The ability to manage reasonable progress on many matters without forgetting any clients becomes a large challenge when we have multiple clients and projects going on. For lawyers that skill is a necessity which becomes more and more challenging to manage when clients expect much more in a timely manner as well as there may be others involved in these transactions expecting things at the same time.

It is not a bad idea to have a list of clients and matters that one must work on each day. But how do you sync the list between a team of people and how do you manage this list when changes come in very fast from clients and for their matters that you do not end up redoing your list every hour. We have found it hugely challenging to manage all the current clients and their work in progress for them as a small team of ten with limited amount of live matters in a boutique size firms. The need to be totally on top of our clients requirements and to efficiently coordinate everyone in the team’s time and available resources make it doubly hard.

We have initially managed our concerns by meeting more frequently, regularly updating each other about our status and availabilities, and taking on tasks from each other and sharing the workload in a more organic way. We were diligent to make more of these meetings regular but even with those meetings we still needed to remember them and keep updating our lists which were time consuming and scary to think of what if we missed something for our own list or cannot recall the others who had agreed to share the work or what work they agreed to do.

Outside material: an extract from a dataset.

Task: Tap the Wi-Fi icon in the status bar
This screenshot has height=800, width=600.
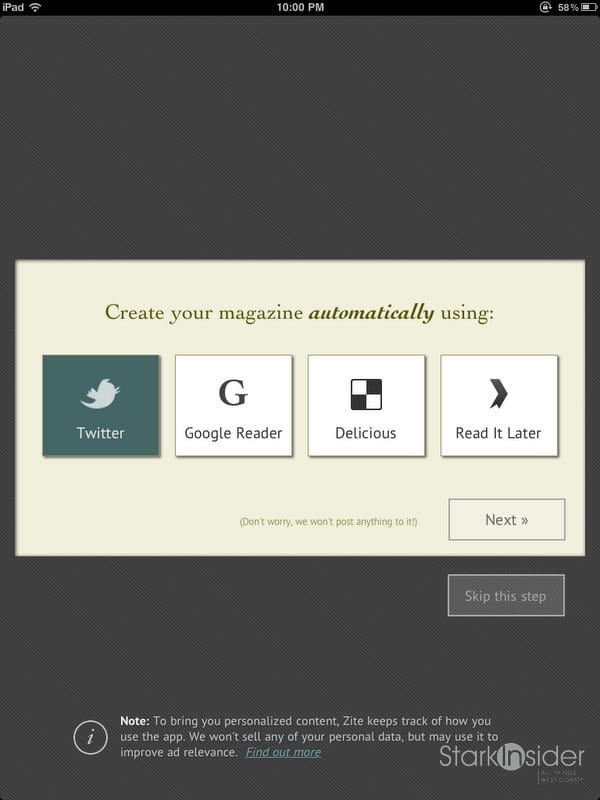Action: click(x=36, y=7)
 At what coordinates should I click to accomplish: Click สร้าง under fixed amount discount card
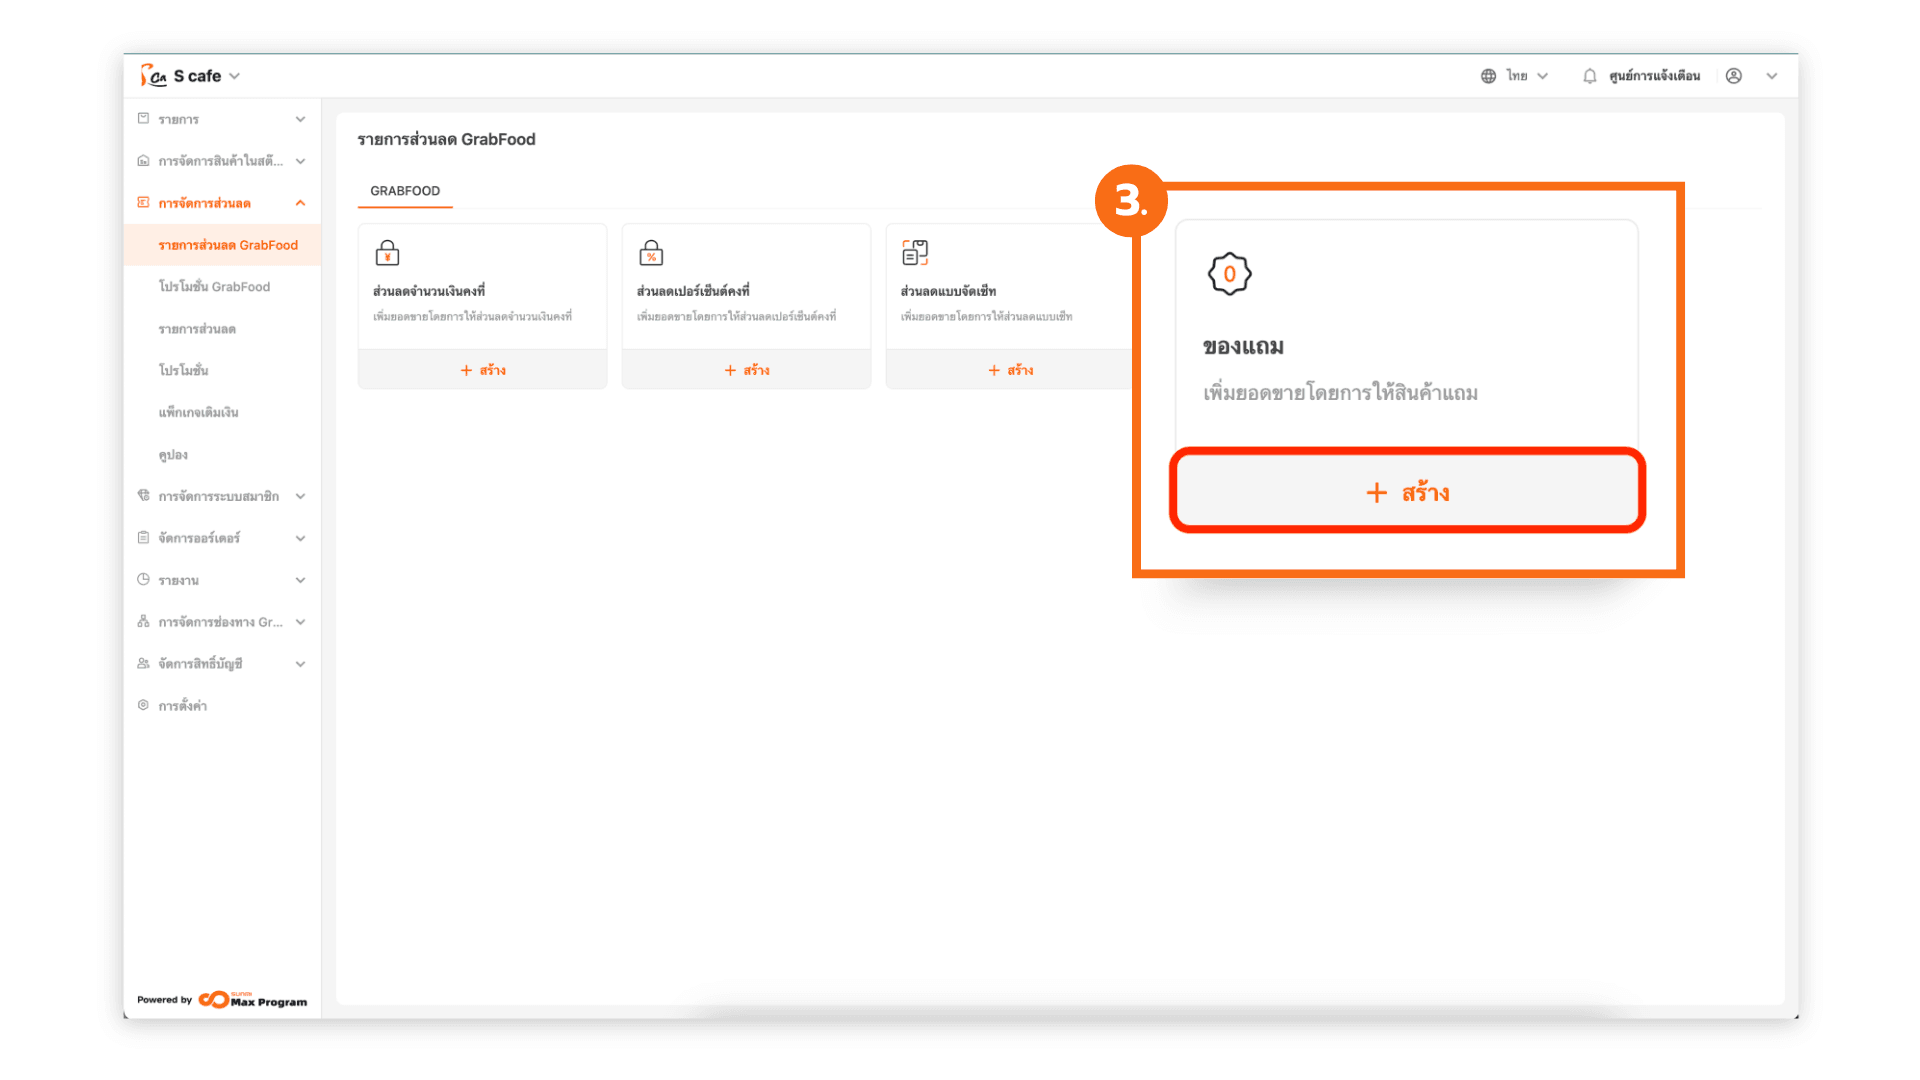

These are ongoing problems for any team seriously working together on clients work.

We turned to using a task board, this was a big visible board which we managed with post-it notes on the wall. Although it was good, the wall got too busy, and the art of moving the post it notes across on a certain wall became a task on its own which also did not deliver the true real time status update for us. We had so many pieces in flow and we needed some way to also see what certain matters and lawyers were working on for discussions. The project owners and the managers were all more burdened by moving tasks and keeping the board up to date than being assisted by the board, the luxury of having a lot of time to move post it notes all day is not part of our daily reality. This also clash with our desire to keep our ability for some of us to work remotely when necessary.

Over time we tried a number of virtual spreadsheets, we tried setting up a kanban board both physically and virtually, we shared virtual lists that allow regular updates from each and every team members. Through all this many of the lawyers who were keen to manage our WIP in a good way were searching for good ways to manage the work.

Eventually a lawyer among us found a somewhat appropriate solution based on a Scrum style virtual online task board. We settled and started to succeed as a team with the software which was initially called DePulse when we started using it but now is known as Monday.Com. We loved the ability to have a very easy to use virtual board, with many tasks listed in a variety of ways according to our need and the ability to visualise and update the board very easily in terms of the people, deadline and tasks assigned to them.

We are on a roll when we are able to see our own tasks, receive and review others tasks that affect us, as well as being able to search anything that may be allocated to us, or being commented on for our update. It made a world of difference for a team that wants to deliver and progress work at the same time, without wasting time waiting for that meeting to be reported back, or to re-arrange our tasks and priorities. The system talks to us when someone made moved or completed a task, which allowed us to be up to date at any time just like a virtual chess board we feel like all of us are moving at the same time without waiting.